The two IUPAC alphabets are allowed.
The protein alphabet contains twenty characters for amino acids ("ACDEFGHIKLMNPQRSTVWY"), and is augmented by four more ambiguous characters ("BUXZ").
Symbol | Meaning |
---|---|
A | alanine |
B | aspartate or asparagine |
C | cystine |
D | aspartate |
E | glutamate |
F | phenylalanine |
G | glycine |
H | histidine |
I | isoleucine |
K | lysine |
L | leucine |
M | methionine |
N | asparagine |
P | proline |
Q | glutamine |
R | arginine |
S | serine |
T | threonine |
U | any |
V | valine |
W | tryptophan |
Y | tyrosine |
Z | glutamate or glutamine |
X | any |
The four-character DNA alphabet ("ACGT") is augmented by eleven ambiguous characters ("RYKMSWBDHVN").
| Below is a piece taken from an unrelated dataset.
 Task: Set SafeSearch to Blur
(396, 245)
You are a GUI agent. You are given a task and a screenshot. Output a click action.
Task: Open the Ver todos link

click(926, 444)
The RNA alphabet code for uracil ("U") is also accepted but it is converted to T for processing.
Symbol | Meaning |
---|---|
A | adenosine |
C | cytidine |
G | guanine |
T | thymidine |
U | uracil (MEME Suite converts to T) |
R | G A (purine) |
Y | T C (pyrimidine) |
K | G T (keto) |
M | A C (amino) |
S | G C (strong) |
W | A T (weak) |
B | G T C |
D | G A T |
H | A C T |
V | G C A |
N | A G C T (any) |
Any other characters (digits, punctuation, etc.) are illegal. The typical behavior of MEME Suite programs is to skip any sections of sequence that contain these.